> **About this task**
Judge whether each statement below agrees with the text on neuron resting and action potentials: (a) during the resting potential, the sodium gates are open; (b) the Sodium-Potassium pump moves three sodium ions out of the cell for every two potassium ions it brings in; (c) triggering an action potential requires the membrane's resting potential to shift from -70mV to about 5-15mV less negative. Answer yes or no for each and quote the deciding words.

Before an action potential occurs a neuron is stable and is not receiving any new signals or information. This period is referred to as the 'resting potential'. Kalat (2006) describes an important feature of this stage as being the presence of sodium and potassium ions both inside and outside the neuron and that they are unequally distributed across the membrane i.e. more potassium ions present inside the cell membrane than outside, conversely more sodium ions are concentrated outside the neuron than inside. As there are more positively charged potassium ions inside the membrane and lots of positively charged sodium ions on the outside along with some positively charged potassium ions this results in there being a more positive charge outside than in - the charge inside the membrane is therefore negative at -70mV (Johnson 2001). This unequal distribution is made possible in the first instance through the 'selective permeability' of channels which control the rate at which certain ions pass (Mader 2002). During the resting potential some of the gates that control the rate of Potassium ions movement across the membrane are open which allows these ions to pass across the membrane at a moderate rate. At the same time the sodium gates are closed restricting sodium ions from crossing the membrane, hence why there is more Potassium than Sodium concentrated inside the neuron than out (Johnson 2001). Another factor which contributes is the Sodium - Pottasium pump. The pump transports 3 sodium ions out of the cell for every 2 Pottasium ions brought in. This along with the restrictive nature of the channels further maintains the electrical charge of the cell negative inside and positive outside. A neuron will remain in the resting potential for as long as it is not receiving any new information.

For the Action Potential to occur the neruon has to be stimulated at the channels on the dendrites - this signal passes down to the axon hillock where the strengh of the signal builds up. Mader (2002) explains that the signals ability to trigger an action potential depends on its strength to reach and pass through the threshold allowing the sodium gates to open fully. Furthermore Mader (2002) goes on to explain that sometimes individual signals simply result in graded potentials - i.e. they move the voltage of the neuron closer to zero or move the voltage even more negative and once the signal ceases the cells charge returns to the original level. In order for an Action Potential to be triggered the threshold must be passed - for that to occur the impulse must initiate the resting potential of the membrane to change from -70mV to about 5-15mV less negative (Kalat 2006).

> **Data**

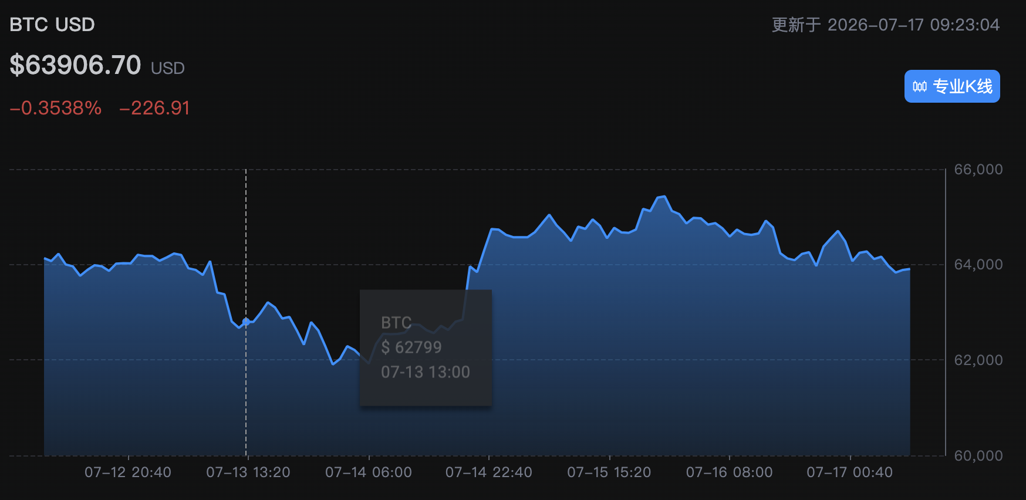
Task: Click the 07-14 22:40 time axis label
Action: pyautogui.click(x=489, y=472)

...

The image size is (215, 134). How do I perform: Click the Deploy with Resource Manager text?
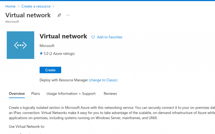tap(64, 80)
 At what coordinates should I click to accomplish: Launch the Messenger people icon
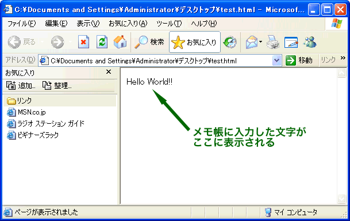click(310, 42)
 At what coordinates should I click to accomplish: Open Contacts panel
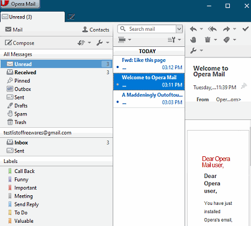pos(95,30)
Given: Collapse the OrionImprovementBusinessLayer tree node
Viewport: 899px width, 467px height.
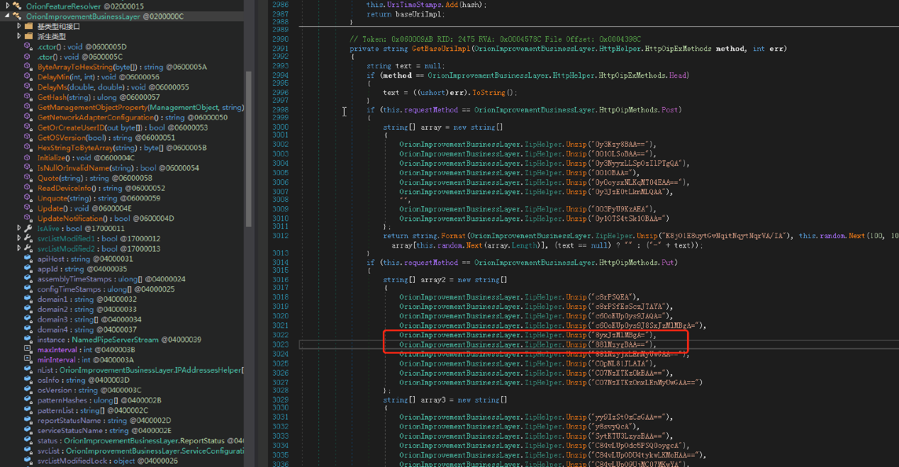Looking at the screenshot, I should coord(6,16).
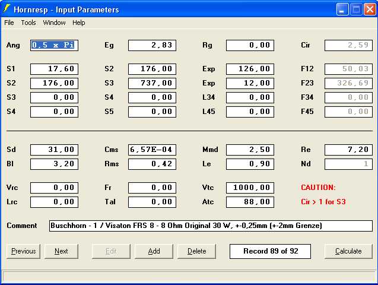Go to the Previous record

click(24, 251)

> **Response area**
(a) No: "At the same time the sodium gates are closed restricting sodium ions from crossing the membrane"
(b) Yes: "The pump transports 3 sodium ions out of the cell for every 2 Pottasium ions brought in."
(c) Yes: "the impulse must initiate the resting potential of the membrane to change from -70mV to about 5-15mV less negative"